The three dials that matter for CPU inference speed: the JIT, the thread pool, and the weight quantization. The tutorial measures all of them with stats() on your machine:

daslang.exe -jit tutorials/dasLLAMA/05_performance.das -- path/to/model.gguf

8.7.5.1. Always -jit

The kernels are daslang code; the LLVM JIT compiles them to native SIMD. Interpreted inference is orders of magnitude slower — never benchmark it. jit_enabled() tells you which world you’re in. On top of that, options _jit_fast_math = true lets the JIT relax FP ordering in the kernels (non-bit-exact, roughly +10%) — matching how llama.cpp compiles its own; the parity test suite stays bit-exact.

8.7.5.2. Threads: the job queue

The matmul kernels split their rows across the job queue — they require one (model code outside with_job_que() panics). set_jobque_fork_pool(true, true) pools the per-job fork contexts: the kernels are pure data-parallel jobs, so their contexts can be reused and skip re-init.
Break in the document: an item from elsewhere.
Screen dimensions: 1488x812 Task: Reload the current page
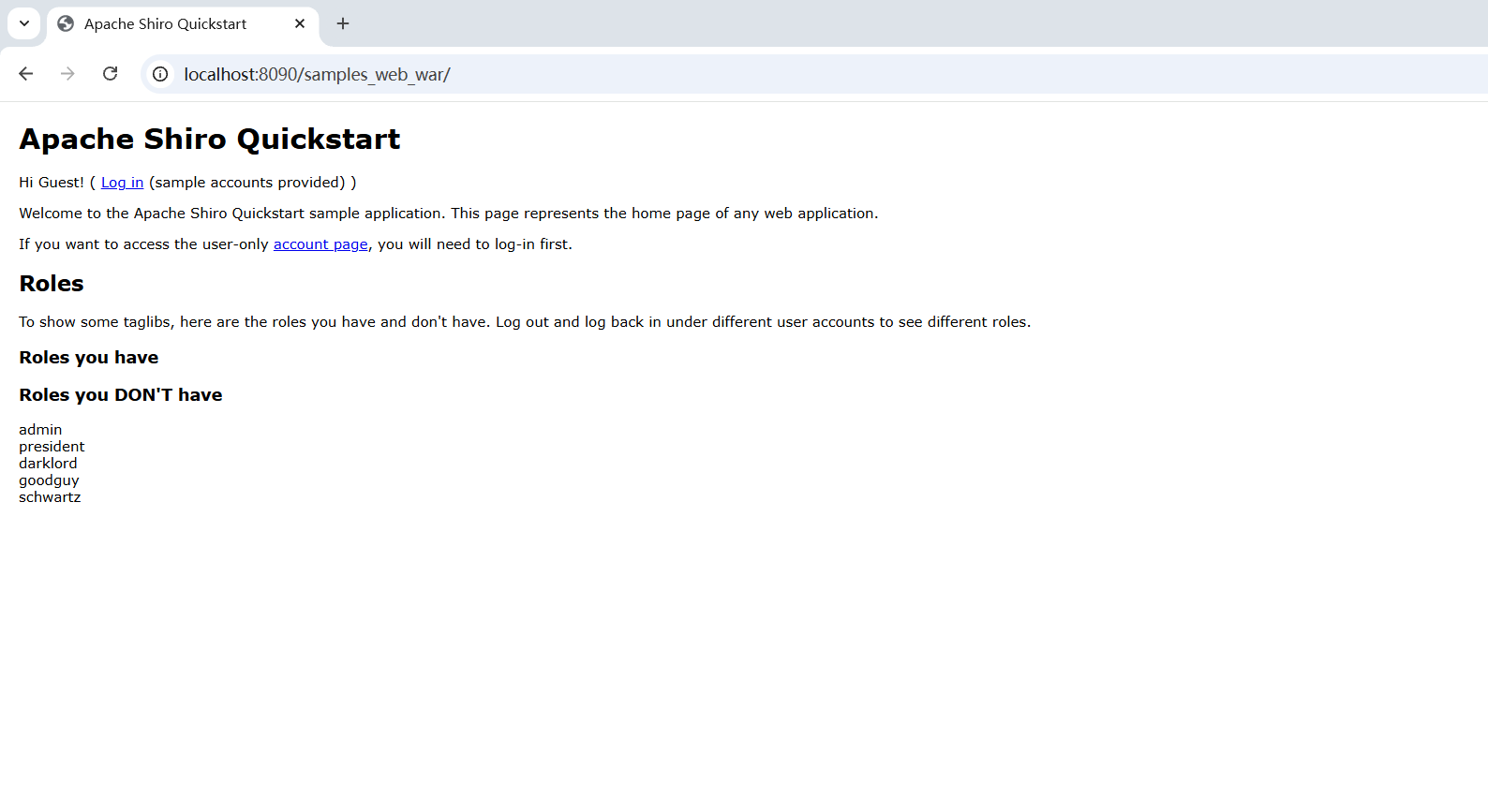tap(110, 74)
The worker count is fixed when the queue is created; the DAS_JOBQUE_THREADS environment variable overrides the (deliberately conservative) default. Re-run the tutorial with DAS_JOBQUE_THREADS=1 to see what threading buys — the win grows with model size, since tiny models have tiny matmuls.
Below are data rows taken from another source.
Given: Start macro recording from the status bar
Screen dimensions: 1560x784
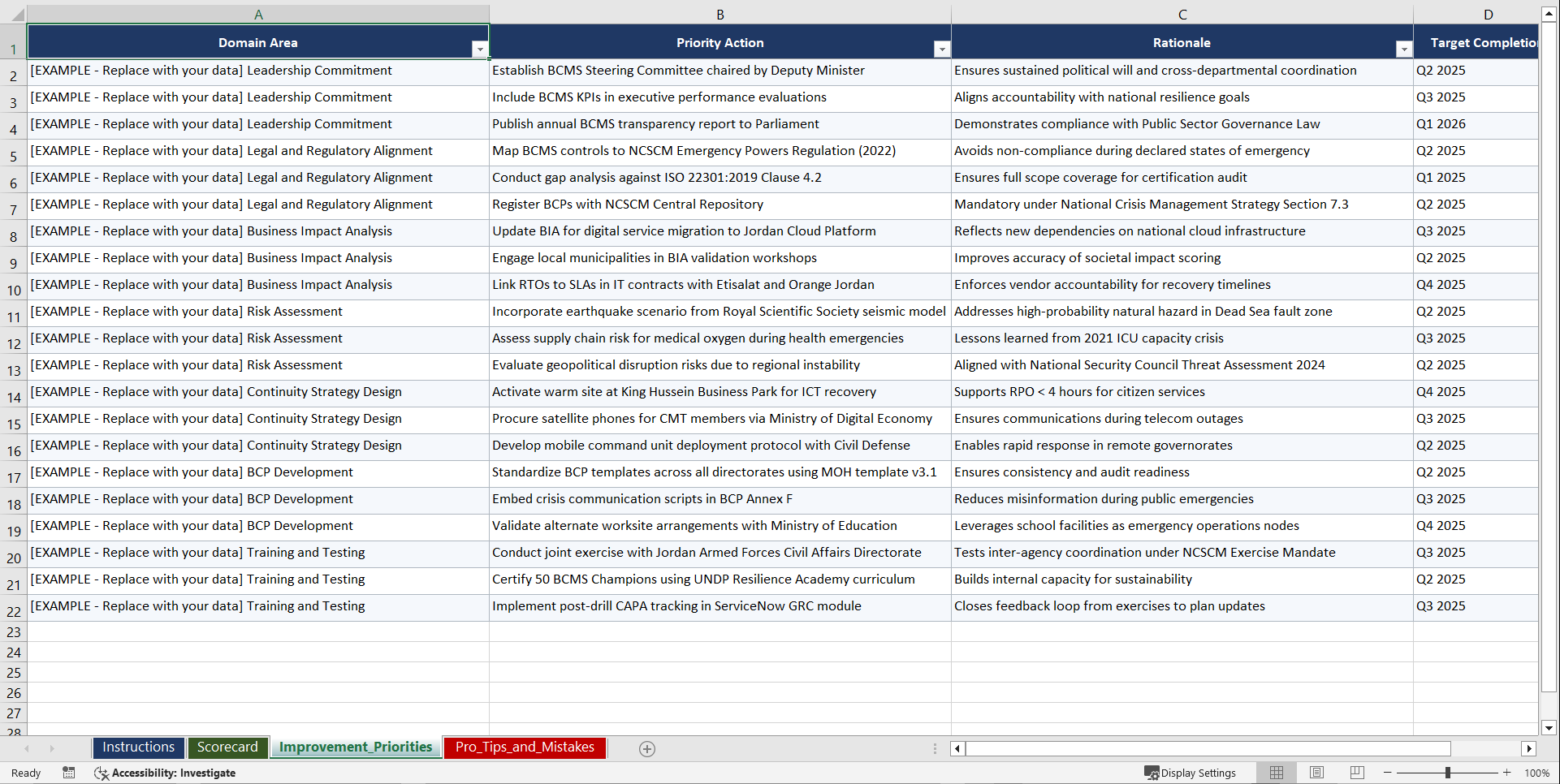Looking at the screenshot, I should [x=69, y=773].
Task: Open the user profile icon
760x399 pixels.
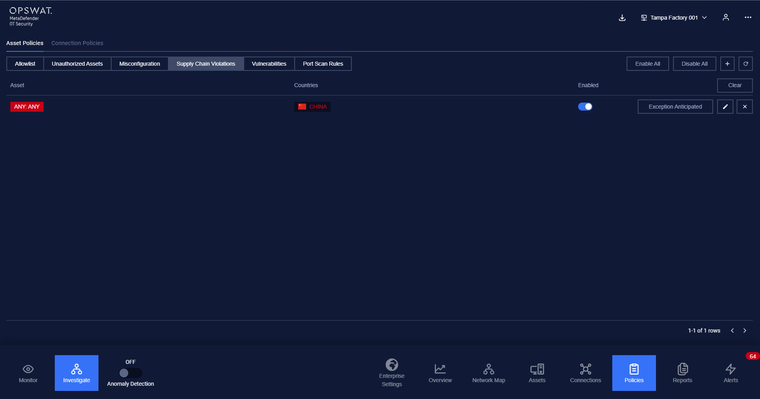Action: pos(726,17)
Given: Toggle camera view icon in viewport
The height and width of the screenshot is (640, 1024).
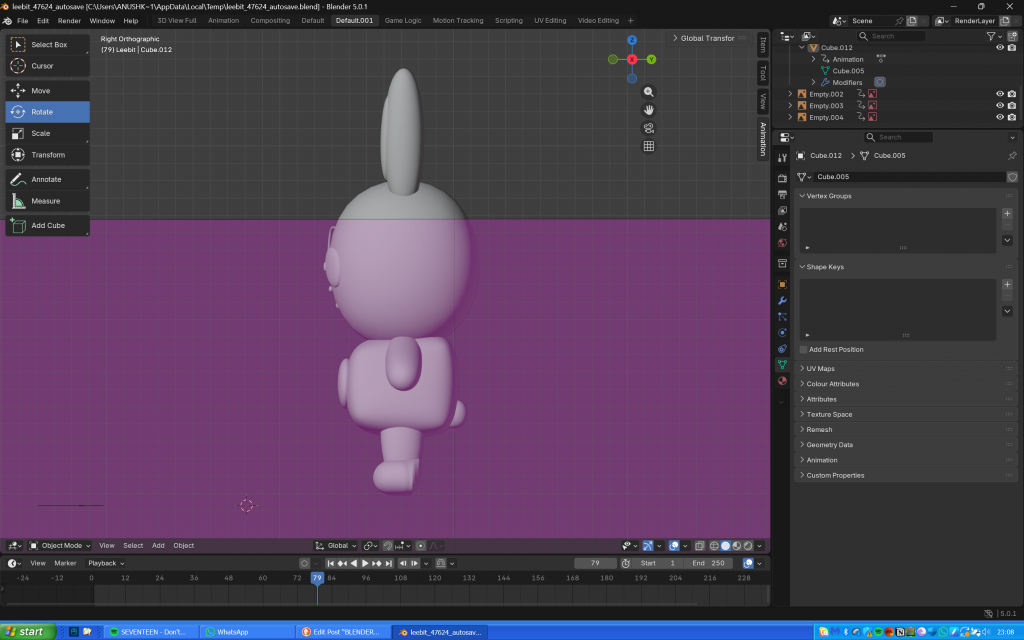Looking at the screenshot, I should pyautogui.click(x=648, y=128).
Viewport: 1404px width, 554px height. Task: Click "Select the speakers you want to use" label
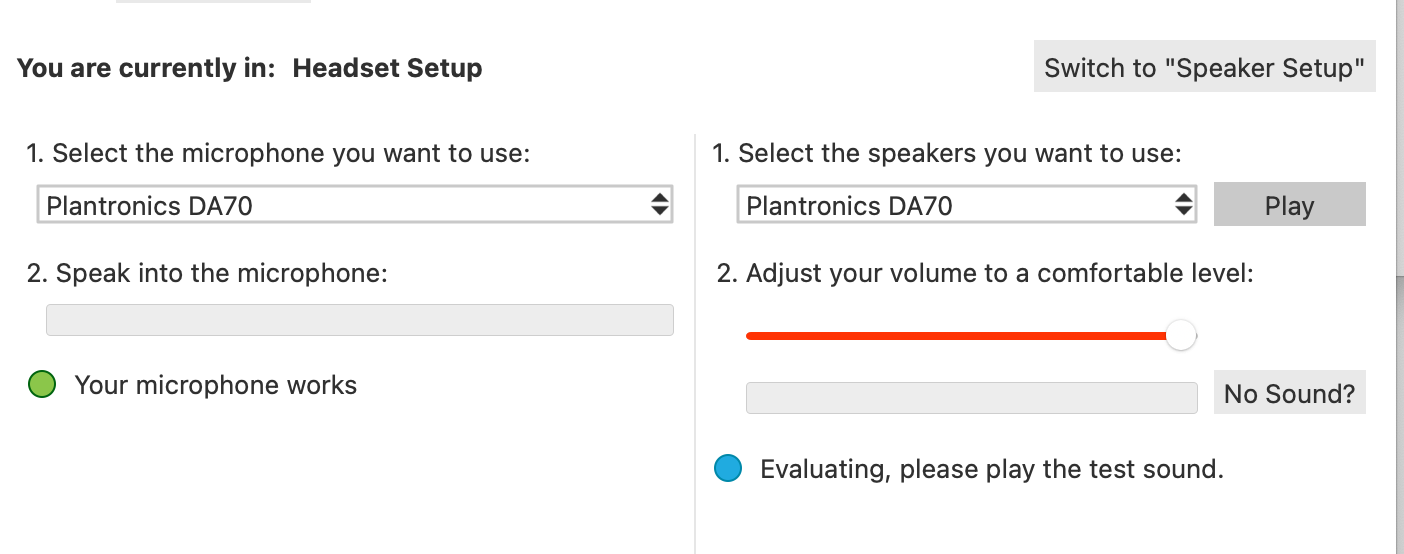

8.7.5.3. Prefill vs generation

stats() separates the two phases because their physics differ: the prompt runs as one batched forward (compute-bound, fast), while generation runs one token per forward (memory-bandwidth-bound, slower). ttft_s — time to first token — spans the prefill plus the first generation step.
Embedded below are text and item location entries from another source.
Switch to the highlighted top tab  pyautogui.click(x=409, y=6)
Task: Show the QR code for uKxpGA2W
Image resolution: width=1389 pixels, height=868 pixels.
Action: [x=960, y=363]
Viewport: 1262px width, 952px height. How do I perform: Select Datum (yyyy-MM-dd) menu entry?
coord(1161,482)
8.7.5.4. Quantization: memory vs fidelity

QuantMode picks the in-memory weight representation, whatever the GGUF stores. Measured on SmolLM2-135M (Apple M1 Max, 8 jobs):

Mode

Resident

Throughput

fp32

546 MB

prefill 471 t/s, gen 86 t/s — the token-exact reference

q8

241 MB

prefill 1391 t/s, gen 219 t/s — the everyday choice

q4

189 MB

prefill 70 t/s, gen 69 t/s — smallest, scalar kernel only

Generation is bandwidth-bound, so between fp32 and q8 smaller weights are also faster. q4 currently has no batched prefill kernel — it’s the smallest footprint, not the fastest path.

Where to go deeper: modules/dasLLAMA/tune_for_this_box.md covers kernel tuning (token-block size, unrolls, the [dasllama_grid] tuner) when you want to squeeze a specific machine.